| TO DO |
The output should be all entries, each matching the original exactly.

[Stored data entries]

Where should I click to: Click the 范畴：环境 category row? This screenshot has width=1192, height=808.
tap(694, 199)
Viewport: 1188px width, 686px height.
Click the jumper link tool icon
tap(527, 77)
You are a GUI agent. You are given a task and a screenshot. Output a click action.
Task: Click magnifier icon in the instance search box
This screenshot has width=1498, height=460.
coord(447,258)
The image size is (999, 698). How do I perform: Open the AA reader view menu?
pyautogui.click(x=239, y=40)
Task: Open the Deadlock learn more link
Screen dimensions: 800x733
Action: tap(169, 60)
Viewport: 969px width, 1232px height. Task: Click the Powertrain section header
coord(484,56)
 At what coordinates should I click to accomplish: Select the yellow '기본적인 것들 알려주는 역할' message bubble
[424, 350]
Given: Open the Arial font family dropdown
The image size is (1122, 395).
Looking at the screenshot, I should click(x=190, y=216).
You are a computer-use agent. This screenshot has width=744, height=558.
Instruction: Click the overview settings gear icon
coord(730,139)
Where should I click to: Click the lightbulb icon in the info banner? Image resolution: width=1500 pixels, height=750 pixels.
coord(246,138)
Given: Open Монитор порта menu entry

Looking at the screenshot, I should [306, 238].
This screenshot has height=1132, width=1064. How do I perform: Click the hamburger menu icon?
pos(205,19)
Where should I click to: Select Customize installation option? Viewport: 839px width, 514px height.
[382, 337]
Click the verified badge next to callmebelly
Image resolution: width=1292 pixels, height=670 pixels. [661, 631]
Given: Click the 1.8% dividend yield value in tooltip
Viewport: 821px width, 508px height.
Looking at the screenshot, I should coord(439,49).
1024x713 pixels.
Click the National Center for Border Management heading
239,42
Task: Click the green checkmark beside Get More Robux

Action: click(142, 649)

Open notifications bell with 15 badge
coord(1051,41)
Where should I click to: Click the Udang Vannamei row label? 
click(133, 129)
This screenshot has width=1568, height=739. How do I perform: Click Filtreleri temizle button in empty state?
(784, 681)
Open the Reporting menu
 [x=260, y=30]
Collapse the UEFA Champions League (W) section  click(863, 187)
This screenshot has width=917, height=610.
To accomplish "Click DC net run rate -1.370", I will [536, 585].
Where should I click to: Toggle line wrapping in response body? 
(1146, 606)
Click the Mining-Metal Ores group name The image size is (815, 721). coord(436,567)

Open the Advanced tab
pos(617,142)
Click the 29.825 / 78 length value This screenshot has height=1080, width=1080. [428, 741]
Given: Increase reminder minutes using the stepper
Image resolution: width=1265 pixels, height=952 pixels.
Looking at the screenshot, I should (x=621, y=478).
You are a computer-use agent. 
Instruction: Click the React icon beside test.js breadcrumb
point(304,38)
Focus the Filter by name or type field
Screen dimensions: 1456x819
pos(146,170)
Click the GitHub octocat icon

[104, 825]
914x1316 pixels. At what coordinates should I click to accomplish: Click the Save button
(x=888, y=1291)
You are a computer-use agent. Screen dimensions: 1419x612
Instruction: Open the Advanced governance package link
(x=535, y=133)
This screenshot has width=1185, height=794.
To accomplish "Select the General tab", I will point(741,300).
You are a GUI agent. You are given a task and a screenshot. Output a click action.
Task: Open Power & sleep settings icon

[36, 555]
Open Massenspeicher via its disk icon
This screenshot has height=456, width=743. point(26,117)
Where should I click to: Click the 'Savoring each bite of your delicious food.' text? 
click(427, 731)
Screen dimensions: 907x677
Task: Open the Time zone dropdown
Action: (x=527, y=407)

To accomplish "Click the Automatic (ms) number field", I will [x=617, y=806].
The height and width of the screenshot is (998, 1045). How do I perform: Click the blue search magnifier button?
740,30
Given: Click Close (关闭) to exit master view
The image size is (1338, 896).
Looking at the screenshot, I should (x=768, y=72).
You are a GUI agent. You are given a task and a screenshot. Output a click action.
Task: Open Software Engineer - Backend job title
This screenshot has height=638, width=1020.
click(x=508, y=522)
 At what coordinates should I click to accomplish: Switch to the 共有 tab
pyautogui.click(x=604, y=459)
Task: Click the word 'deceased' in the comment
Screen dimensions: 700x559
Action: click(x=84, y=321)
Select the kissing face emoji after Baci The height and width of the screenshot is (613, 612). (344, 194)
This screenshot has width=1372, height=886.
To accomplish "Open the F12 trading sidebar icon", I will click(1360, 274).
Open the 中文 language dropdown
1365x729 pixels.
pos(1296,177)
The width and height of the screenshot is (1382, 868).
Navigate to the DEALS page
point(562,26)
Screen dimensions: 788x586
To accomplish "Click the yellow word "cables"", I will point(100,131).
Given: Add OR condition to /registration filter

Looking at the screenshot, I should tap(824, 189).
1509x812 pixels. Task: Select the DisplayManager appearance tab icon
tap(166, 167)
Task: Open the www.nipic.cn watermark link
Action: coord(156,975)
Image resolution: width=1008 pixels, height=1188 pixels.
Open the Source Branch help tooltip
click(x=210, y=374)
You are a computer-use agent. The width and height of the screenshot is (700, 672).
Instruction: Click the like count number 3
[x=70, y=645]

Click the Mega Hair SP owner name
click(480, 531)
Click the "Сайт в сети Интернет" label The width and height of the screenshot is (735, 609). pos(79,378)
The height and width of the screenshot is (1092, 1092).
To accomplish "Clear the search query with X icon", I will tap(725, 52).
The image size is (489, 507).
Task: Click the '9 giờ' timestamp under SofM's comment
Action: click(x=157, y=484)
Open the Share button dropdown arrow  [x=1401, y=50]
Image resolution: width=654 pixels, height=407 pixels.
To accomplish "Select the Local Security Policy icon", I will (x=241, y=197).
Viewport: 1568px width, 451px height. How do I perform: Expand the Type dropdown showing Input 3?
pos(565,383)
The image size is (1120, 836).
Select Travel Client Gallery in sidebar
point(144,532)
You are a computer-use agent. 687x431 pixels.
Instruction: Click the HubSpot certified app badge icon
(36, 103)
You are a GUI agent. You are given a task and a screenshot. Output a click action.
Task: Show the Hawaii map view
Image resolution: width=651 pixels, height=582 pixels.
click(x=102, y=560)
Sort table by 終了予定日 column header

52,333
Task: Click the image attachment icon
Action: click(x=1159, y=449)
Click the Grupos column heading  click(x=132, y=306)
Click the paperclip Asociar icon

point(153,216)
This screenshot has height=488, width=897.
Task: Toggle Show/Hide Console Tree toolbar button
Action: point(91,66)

| ANSWER TO THE PROBLEM |
Where should I click to: Click the 范畴：环境 category row? This screenshot has width=1192, height=808.
tap(694, 199)
Viewport: 1188px width, 686px height.
Click the jumper link tool icon
tap(527, 77)
You are a GUI agent. You are given a task and a screenshot. Output a click action.
Task: Click magnifier icon in the instance search box
This screenshot has width=1498, height=460.
coord(447,258)
The image size is (999, 698). How do I perform: Open the AA reader view menu?
pyautogui.click(x=239, y=40)
Task: Open the Deadlock learn more link
Screen dimensions: 800x733
Action: tap(169, 60)
Viewport: 969px width, 1232px height. Task: Click the Powertrain section header
coord(484,56)
 At what coordinates should I click to accomplish: Select the yellow '기본적인 것들 알려주는 역할' message bubble
[424, 350]
Given: Open the Arial font family dropdown
The image size is (1122, 395).
Looking at the screenshot, I should click(x=190, y=216).
You are a computer-use agent. This screenshot has width=744, height=558.
Instruction: Click the overview settings gear icon
coord(730,139)
Where should I click to: Click the lightbulb icon in the info banner? Image resolution: width=1500 pixels, height=750 pixels.
coord(246,138)
Given: Open Монитор порта menu entry

Looking at the screenshot, I should [306, 238].
This screenshot has height=1132, width=1064. How do I perform: Click the hamburger menu icon?
pos(205,19)
Where should I click to: Select Customize installation option? Viewport: 839px width, 514px height.
[382, 337]
Click the verified badge next to callmebelly
Image resolution: width=1292 pixels, height=670 pixels. [661, 631]
Given: Click the 1.8% dividend yield value in tooltip
Viewport: 821px width, 508px height.
Looking at the screenshot, I should coord(439,49).
1024x713 pixels.
Click the National Center for Border Management heading
239,42
Task: Click the green checkmark beside Get More Robux

Action: click(142, 649)

Open notifications bell with 15 badge
coord(1051,41)
Where should I click to: Click the Udang Vannamei row label? 
click(133, 129)
This screenshot has width=1568, height=739. How do I perform: Click Filtreleri temizle button in empty state?
(784, 681)
Open the Reporting menu
 [x=260, y=30]
Collapse the UEFA Champions League (W) section  click(863, 187)
This screenshot has width=917, height=610.
To accomplish "Click DC net run rate -1.370", I will [536, 585].
Where should I click to: Toggle line wrapping in response body? 
(1146, 606)
Click the Mining-Metal Ores group name The image size is (815, 721). coord(436,567)

Open the Advanced tab
pos(617,142)
Click the 29.825 / 78 length value This screenshot has height=1080, width=1080. [428, 741]
Given: Increase reminder minutes using the stepper
Image resolution: width=1265 pixels, height=952 pixels.
Looking at the screenshot, I should (x=621, y=478).
You are a computer-use agent. 
Instruction: Click the React icon beside test.js breadcrumb
point(304,38)
Focus the Filter by name or type field
Screen dimensions: 1456x819
pos(146,170)
Click the GitHub octocat icon

[104, 825]
914x1316 pixels. At what coordinates should I click to accomplish: Click the Save button
(x=888, y=1291)
You are a computer-use agent. Screen dimensions: 1419x612
Instruction: Open the Advanced governance package link
(x=535, y=133)
This screenshot has width=1185, height=794.
To accomplish "Select the General tab", I will point(741,300).
You are a GUI agent. You are given a task and a screenshot. Output a click action.
Task: Open Power & sleep settings icon

[36, 555]
Open Massenspeicher via its disk icon
This screenshot has height=456, width=743. point(26,117)
Where should I click to: Click the 'Savoring each bite of your delicious food.' text? 
click(427, 731)
Screen dimensions: 907x677
Task: Open the Time zone dropdown
Action: (x=527, y=407)

To accomplish "Click the Automatic (ms) number field", I will [x=617, y=806].
The height and width of the screenshot is (998, 1045). How do I perform: Click the blue search magnifier button?
740,30
Given: Click Close (关闭) to exit master view
The image size is (1338, 896).
Looking at the screenshot, I should (x=768, y=72).
You are a GUI agent. You are given a task and a screenshot. Output a click action.
Task: Open Software Engineer - Backend job title
This screenshot has height=638, width=1020.
click(x=508, y=522)
 At what coordinates should I click to accomplish: Switch to the 共有 tab
pyautogui.click(x=604, y=459)
Task: Click the word 'deceased' in the comment
Screen dimensions: 700x559
Action: click(x=84, y=321)
Select the kissing face emoji after Baci The height and width of the screenshot is (613, 612). (344, 194)
This screenshot has width=1372, height=886.
To accomplish "Open the F12 trading sidebar icon", I will click(1360, 274).
Open the 中文 language dropdown
1365x729 pixels.
pos(1296,177)
The width and height of the screenshot is (1382, 868).
Navigate to the DEALS page
point(562,26)
Screen dimensions: 788x586
To accomplish "Click the yellow word "cables"", I will point(100,131).
Given: Add OR condition to /registration filter

Looking at the screenshot, I should tap(824, 189).
1509x812 pixels. Task: Select the DisplayManager appearance tab icon
tap(166, 167)
Task: Open the www.nipic.cn watermark link
Action: coord(156,975)
Image resolution: width=1008 pixels, height=1188 pixels.
Open the Source Branch help tooltip
click(x=210, y=374)
You are a computer-use agent. The width and height of the screenshot is (700, 672).
Instruction: Click the like count number 3
[x=70, y=645]

Click the Mega Hair SP owner name
click(480, 531)
Click the "Сайт в сети Интернет" label The width and height of the screenshot is (735, 609). pos(79,378)
The height and width of the screenshot is (1092, 1092).
To accomplish "Clear the search query with X icon", I will tap(725, 52).
The image size is (489, 507).
Task: Click the '9 giờ' timestamp under SofM's comment
Action: click(x=157, y=484)
Open the Share button dropdown arrow  [x=1401, y=50]
Image resolution: width=654 pixels, height=407 pixels.
To accomplish "Select the Local Security Policy icon", I will (x=241, y=197).
Viewport: 1568px width, 451px height. How do I perform: Expand the Type dropdown showing Input 3?
pos(565,383)
The image size is (1120, 836).
Select Travel Client Gallery in sidebar
point(144,532)
You are a computer-use agent. 687x431 pixels.
Instruction: Click the HubSpot certified app badge icon
(36, 103)
You are a GUI agent. You are given a task and a screenshot. Output a click action.
Task: Show the Hawaii map view
Image resolution: width=651 pixels, height=582 pixels.
click(x=102, y=560)
Sort table by 終了予定日 column header

52,333
Task: Click the image attachment icon
Action: click(x=1159, y=449)
Click the Grupos column heading  click(x=132, y=306)
Click the paperclip Asociar icon

point(153,216)
This screenshot has height=488, width=897.
Task: Toggle Show/Hide Console Tree toolbar button
Action: point(91,66)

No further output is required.